Cllr Nick Forbes, the North East Combined Authority’s lead member for transport, said: “The government tells us that investment in transport infrastructure across the north is a top priority – but in light of a £33m cut in investment in the Metro we need to take a reality check. 

“This reduced level of investment will mean that we will have to focus on the most urgent renewal projects to tracks, overhead lines and signals and cut back our ambitions to improve the Metro.” 

He added that a number of planned projects will now have to be shelved – including accessibility upgrades to some stations. 

Tobyn Hughes, MD of Nexus, the public body which owns and manages Metro, said it is helpful to receive funding certainty for the next five years, although it is also “clearly disappointing the figure is £33m less than the maximum we had been working to”. 

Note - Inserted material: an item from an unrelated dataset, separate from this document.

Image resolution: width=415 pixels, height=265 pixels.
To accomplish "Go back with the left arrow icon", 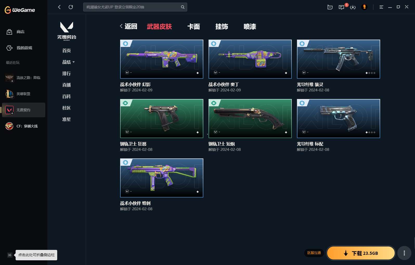I will [59, 7].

“We will now need to review our priorities within the planned modernisation programme.   More positively, the DfT acknowledges the need for both a new Metro fleet and the long-term continuation of essential renewals after 2021,” he said. 

“It also recognises the Combined Authority’s ambition for expansion of the system and future integration of the Metro with the rail network, and will continue to work with us on developing the business cases to achieve these ambitions.” 

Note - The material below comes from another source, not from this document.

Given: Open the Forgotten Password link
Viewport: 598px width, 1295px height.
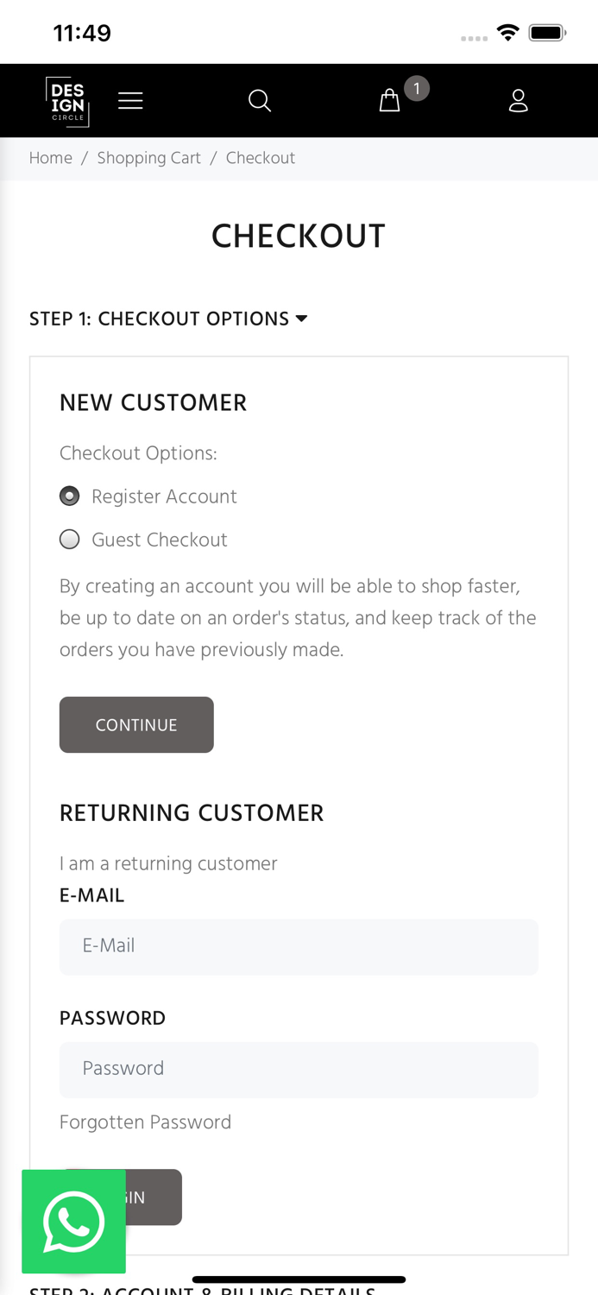Looking at the screenshot, I should [x=145, y=1122].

A DfT spokesperson said that the £317m the Department promised was £13m above the minimum the government promised when the agreement was originally reached. 

“The recent Spending Review announced £120m funding over the next five years for Metro’s ongoing reinvigoration programme and confirmed the networks running costs will be fully supported until 2019”, they said. 

Cllr Forbes, who is also the leader of Newcastle City Council, added that the “one bright spot” on the horizon is the fact that the North East devolution deal will mean that in the future we will have much more control and certainty over finances in the region – and be less dependent on decisions made in Whitehall. 

“This will mean that we can set our own priorities and be confident that we will be able to deliver,” he said. 

In June, Nexus announced it was to invest £40m in modernisation works for the Tyne & Wear Metro over the next 12 months, replacing track, refurbishing trains and installing a new rail traffic management system.


Lutz   15/12/2015 at 18:21

I would be surprised if there was any significant change to the funding envelopes when devolution comes into practice; any additional funding will have to be raised 'locally'. The main change will be the devolution of the allocation and prioritisation of funds.